Given data START

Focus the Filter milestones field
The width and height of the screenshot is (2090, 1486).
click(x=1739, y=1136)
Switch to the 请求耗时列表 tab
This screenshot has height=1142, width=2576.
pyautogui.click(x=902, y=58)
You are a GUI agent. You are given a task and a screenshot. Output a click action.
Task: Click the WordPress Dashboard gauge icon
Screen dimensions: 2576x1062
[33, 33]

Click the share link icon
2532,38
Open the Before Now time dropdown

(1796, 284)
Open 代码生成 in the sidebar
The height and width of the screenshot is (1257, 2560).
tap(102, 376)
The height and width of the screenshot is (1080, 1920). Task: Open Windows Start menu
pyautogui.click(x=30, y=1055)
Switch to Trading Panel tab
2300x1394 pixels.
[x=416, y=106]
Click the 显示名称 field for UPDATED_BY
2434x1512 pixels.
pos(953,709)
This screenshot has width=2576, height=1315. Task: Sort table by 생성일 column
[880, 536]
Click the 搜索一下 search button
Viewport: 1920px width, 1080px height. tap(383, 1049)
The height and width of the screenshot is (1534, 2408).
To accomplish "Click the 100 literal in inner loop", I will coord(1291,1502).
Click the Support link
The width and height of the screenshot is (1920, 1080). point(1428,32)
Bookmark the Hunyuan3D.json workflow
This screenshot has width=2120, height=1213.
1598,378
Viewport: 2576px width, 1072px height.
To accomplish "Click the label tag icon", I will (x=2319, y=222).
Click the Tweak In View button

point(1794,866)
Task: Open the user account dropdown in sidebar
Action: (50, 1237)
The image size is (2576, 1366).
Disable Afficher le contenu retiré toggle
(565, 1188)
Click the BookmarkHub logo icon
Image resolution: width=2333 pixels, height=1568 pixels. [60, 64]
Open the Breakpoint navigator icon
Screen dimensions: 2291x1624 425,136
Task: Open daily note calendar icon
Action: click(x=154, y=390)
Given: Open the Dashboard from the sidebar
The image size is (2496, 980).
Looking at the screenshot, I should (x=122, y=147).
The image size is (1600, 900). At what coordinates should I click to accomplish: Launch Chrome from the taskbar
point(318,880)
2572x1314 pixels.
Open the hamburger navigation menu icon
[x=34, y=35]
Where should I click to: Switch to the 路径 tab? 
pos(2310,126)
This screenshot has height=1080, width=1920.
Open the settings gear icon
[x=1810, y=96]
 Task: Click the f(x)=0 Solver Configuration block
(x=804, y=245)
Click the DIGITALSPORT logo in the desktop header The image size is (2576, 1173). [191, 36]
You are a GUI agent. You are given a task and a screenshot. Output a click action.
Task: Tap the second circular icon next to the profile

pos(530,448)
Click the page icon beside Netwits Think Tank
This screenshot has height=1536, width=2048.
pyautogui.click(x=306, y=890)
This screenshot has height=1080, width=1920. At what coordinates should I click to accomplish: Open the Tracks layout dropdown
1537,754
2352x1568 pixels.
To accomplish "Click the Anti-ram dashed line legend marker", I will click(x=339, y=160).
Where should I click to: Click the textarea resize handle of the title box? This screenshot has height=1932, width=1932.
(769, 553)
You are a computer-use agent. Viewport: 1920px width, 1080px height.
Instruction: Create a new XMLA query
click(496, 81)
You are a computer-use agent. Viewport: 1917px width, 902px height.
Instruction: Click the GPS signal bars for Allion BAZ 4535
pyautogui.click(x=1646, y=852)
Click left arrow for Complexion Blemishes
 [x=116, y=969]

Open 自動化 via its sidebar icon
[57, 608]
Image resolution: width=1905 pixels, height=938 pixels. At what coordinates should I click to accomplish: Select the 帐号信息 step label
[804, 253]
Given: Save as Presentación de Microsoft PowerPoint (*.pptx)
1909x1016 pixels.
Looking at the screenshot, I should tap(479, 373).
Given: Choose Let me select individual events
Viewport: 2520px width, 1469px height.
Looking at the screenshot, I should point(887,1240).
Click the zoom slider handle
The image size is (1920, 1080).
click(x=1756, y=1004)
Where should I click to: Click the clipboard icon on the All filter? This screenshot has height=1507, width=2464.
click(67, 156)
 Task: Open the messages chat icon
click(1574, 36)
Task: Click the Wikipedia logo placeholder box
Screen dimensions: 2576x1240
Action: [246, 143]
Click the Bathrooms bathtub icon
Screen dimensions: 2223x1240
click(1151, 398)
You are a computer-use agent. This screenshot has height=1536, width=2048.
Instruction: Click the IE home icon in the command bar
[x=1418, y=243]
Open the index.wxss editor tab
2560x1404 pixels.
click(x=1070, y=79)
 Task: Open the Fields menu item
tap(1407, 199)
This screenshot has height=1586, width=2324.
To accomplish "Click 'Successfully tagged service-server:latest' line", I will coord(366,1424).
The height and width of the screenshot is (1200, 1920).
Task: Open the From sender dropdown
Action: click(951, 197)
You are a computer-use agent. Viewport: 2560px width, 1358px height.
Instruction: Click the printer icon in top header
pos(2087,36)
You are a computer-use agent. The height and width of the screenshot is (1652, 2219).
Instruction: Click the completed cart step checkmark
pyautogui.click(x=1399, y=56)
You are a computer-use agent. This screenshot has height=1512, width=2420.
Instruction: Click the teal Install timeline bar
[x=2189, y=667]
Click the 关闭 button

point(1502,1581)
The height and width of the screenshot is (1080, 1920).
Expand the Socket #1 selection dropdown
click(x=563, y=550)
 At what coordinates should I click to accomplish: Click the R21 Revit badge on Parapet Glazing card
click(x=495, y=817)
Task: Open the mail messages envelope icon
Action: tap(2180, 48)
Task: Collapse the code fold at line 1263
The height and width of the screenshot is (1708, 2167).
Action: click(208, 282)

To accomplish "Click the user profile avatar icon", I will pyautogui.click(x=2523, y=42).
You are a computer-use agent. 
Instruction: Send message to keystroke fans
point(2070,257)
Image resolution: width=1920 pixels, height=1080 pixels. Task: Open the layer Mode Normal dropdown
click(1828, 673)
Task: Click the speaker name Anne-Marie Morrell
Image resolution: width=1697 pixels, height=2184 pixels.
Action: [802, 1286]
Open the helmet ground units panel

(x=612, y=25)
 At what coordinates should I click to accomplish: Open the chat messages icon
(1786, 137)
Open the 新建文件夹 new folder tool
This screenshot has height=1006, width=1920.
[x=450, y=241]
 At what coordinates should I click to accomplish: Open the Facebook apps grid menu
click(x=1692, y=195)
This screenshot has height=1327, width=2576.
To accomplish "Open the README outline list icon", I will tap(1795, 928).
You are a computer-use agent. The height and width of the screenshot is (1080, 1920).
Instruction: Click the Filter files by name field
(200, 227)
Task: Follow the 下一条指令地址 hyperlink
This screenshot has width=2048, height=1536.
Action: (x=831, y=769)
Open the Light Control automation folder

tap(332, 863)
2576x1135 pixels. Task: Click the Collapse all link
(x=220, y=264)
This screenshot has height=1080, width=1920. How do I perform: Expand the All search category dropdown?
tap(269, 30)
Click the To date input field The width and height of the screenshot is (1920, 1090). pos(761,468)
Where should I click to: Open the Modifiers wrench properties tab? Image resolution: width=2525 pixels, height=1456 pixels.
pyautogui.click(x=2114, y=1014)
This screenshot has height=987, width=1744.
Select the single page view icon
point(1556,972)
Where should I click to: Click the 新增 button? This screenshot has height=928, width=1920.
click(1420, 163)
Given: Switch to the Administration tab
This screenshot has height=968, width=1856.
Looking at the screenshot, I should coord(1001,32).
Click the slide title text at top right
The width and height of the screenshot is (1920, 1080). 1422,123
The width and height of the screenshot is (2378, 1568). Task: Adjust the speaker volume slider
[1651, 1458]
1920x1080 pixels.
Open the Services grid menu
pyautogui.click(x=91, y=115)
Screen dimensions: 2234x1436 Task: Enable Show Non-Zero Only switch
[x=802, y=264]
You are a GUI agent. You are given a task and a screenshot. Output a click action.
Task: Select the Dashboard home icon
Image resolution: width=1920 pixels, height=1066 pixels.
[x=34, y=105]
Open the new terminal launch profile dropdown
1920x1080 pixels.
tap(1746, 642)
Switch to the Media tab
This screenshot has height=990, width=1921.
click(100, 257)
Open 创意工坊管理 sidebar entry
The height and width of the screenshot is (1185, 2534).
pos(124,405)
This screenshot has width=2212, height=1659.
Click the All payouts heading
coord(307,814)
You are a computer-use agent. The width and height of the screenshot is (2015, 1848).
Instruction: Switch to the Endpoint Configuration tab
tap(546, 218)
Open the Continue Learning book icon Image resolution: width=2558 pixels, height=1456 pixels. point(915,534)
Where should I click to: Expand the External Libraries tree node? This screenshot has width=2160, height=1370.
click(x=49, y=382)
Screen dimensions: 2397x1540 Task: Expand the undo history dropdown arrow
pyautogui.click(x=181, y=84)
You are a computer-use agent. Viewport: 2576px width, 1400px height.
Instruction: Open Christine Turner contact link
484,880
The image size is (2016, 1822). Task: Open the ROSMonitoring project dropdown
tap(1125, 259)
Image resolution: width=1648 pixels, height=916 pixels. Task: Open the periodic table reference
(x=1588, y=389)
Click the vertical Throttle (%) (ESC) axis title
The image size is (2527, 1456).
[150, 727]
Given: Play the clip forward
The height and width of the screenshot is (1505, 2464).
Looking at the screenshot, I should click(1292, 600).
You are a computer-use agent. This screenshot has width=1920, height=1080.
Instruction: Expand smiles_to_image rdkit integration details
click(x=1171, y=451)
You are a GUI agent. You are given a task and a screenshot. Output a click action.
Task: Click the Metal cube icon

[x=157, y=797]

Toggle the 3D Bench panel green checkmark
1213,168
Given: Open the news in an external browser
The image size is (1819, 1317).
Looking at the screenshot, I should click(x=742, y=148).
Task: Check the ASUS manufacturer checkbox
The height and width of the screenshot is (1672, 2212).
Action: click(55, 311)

Given data END

Aim of the task:
Whenever a line in the material above holds the string "Dashboard", copy that line in full.

Solution below:
Task: Click the WordPress Dashboard gauge icon
Given: Open the Dashboard from the sidebar
Task: Select the Dashboard home icon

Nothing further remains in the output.